- Extract to read -
^^^^^^^^

These conflicts are apparent in Tennyson’s In Memoriam A.H.H., a poem that strongly anticipated the Origin and was suffused by its predecessors, which veers between a comic and tragic response to what was at that time known as the development hypothesis. The former response sees Hallam as a “noble type” of a future, perfected mankind, and perceives that “all we thought and loved and did,/ And hoped, and suffer’d, is but seed/ Of what in them [future mankind] is flower and fruit”; the latter asks “Are God and Nature then at strife/ That Nature lends such evil dreams?/ So careful of the type she seems, / So careless of the single life.”[16] It was the tragic rather than comedic implications of Darwin that were predominantly absorbed by Lawrence’s immediate predecessors, including Matthew Arnold, Thomas Hardy, H.G. Wells, Émile Zola, Henrik Ibsen and August Strindberg.

 

One notable aspect of these writers’ responses is that they imply an attitude towards life per se– that it is tragic (not “a tragedy”, since that noun implies temporal delimitation, but “tragic”, which adjective can attach itself not only to a character, but to an atemporal, spatial concept such as the universe). This shift was partly if not exclusively correlated to the recent entry of tragedy to the more realistic form of the novel.[17] Previous to the nineteenth century, I suggest, tragedies – whether written by part-time tragedians such as Shakespeare (in the sense that they also wrote comedies), or full-time tragedians such as Aeschylus or Racine – did notimply that life was tragic, their tragedies being reflective upon and responsive only to certain aspects of it. A tragedy’s universe being tragic did not of itself imply a tragic universe, as the society to tragedy of satyr plays on the ancient Greek stage, and of jigs on the Globe stage, stressed.

 

Nor was it the case that this shift towards a tragic vision of life, which took place progressively over the nineteenth century, pertained exclusively to its own time as “essentially a tragic age”, as the opening of Lady Chatterley’s Lover (1928) puts it.[18] It was a trans-temporal conception, influenced by factors including the Romantic valorisation of the sublime, philosophers including Schopenhauer, Kierkegaard and Nietzsche, developments in psychology, the decline of religious faith, and scientists such as Lyell and Darwin. It was manifested in a recovery of a seriousness that had for centuries been lost in the dramatic tragedies and opera, as Nietzsche had diagnosed in his 1872 Die Gebürt der Tragödie aus dem Geiste der Musik (The Birth of Tragedy out of the Spirit of Music).

^^^^^^^^

- Dataset records -
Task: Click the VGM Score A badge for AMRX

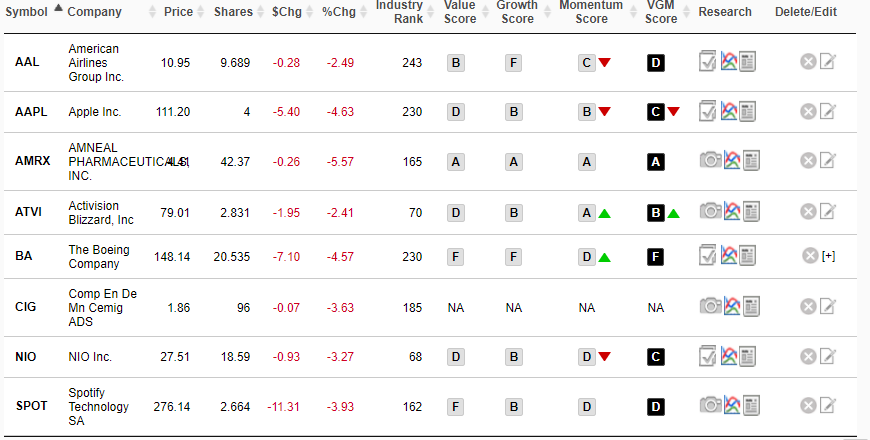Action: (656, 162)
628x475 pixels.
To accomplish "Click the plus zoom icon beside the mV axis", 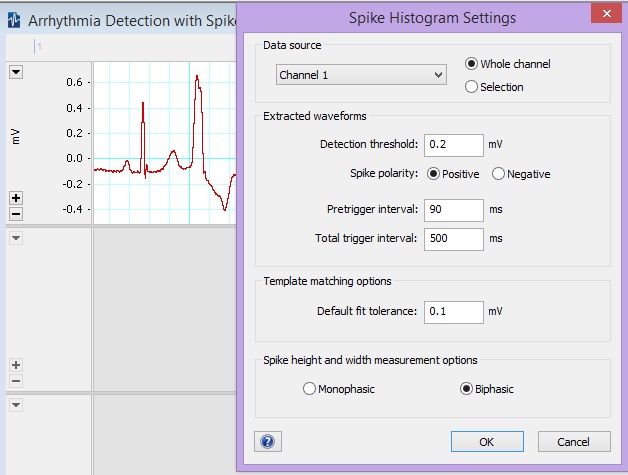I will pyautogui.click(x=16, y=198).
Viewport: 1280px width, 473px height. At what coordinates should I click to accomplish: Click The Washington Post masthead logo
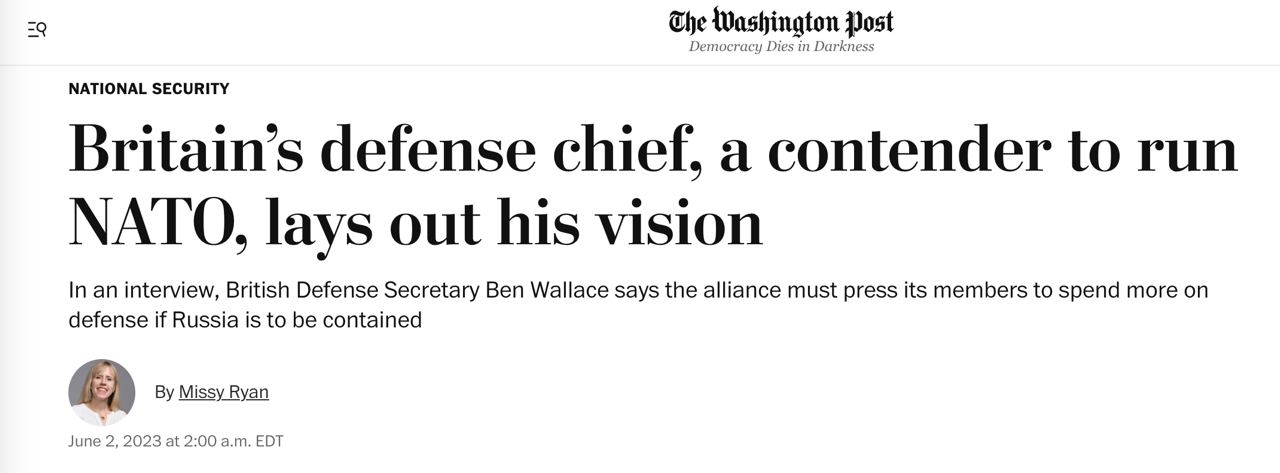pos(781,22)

^^^^^^^^

- Task item A -
Using the passage on Darwin and tragedy, decide whether each statement below agrees with it. Answer yes or no for each, quoting the words from the passage that decide it.
(i) Lawrence's immediate predecessors mainly absorbed the comic implications of Darwin.
(ii) The shift toward a tragic vision of life took place progressively over the nineteenth century.
(iii) Nietzsche's The Birth of Tragedy out of the Spirit of Music dates from 1872.
- Task item B -
Supply what follows the last sentence of the passage on Darwin and tragedy.

- Response box A -
(i) No: "It was the tragic rather than comedic implications of Darwin that were predominantly absorbed by Lawrence’s immediate predecessors"
(ii) Yes: "this shift towards a tragic vision of life, which took place progressively over the nineteenth century"
(iii) Yes: "as Nietzsche had diagnosed in his 1872 Die Gebürt der Tragödie aus dem Geiste der Musik"

- Response box B -
 

Robert Dupree notes that the forty years following the publication of this work were an intensive period for playwrights wanting to recover the spirit of ancient Greek tragedy: “Succeeding writers were eager to take up the challenge launched in 1872 by a young academic”. He also notes that “the radical drama of the later 1800s was at least a protest, in the name of a serious return to the tragic dimensions of human experience, against a shallow theater given over almost entirely to spectacle, intellectually empty entertainment, and audience gratification.”This also correlated to a shift from a South to a North European sensibility, as Dupree argues is reflected in Arnold’s “Dover Beach” in its shift from ‘the Aegean’ (by which ‘The eternal note of sadness’ was once heard by Sophocles) to “this distant northern sea” (where it is now heard by Arnold).[19]

 

This challenge to the distinction between art and life also correlated to a more expansive role for artin the later nineteenth century, as polemically asserted by the aesthetes, as invited by the more circumscribed role of religion, and as characterised by Nietzsche in his “Attempt at a Self-Criticism” of The Birth of Tragedy as “an ARTISTIC view of life”. Although Nordau diagnosed such a view as itself degenerate, he too analysed the degeneracy of contemporary Western civilisation according to its arts.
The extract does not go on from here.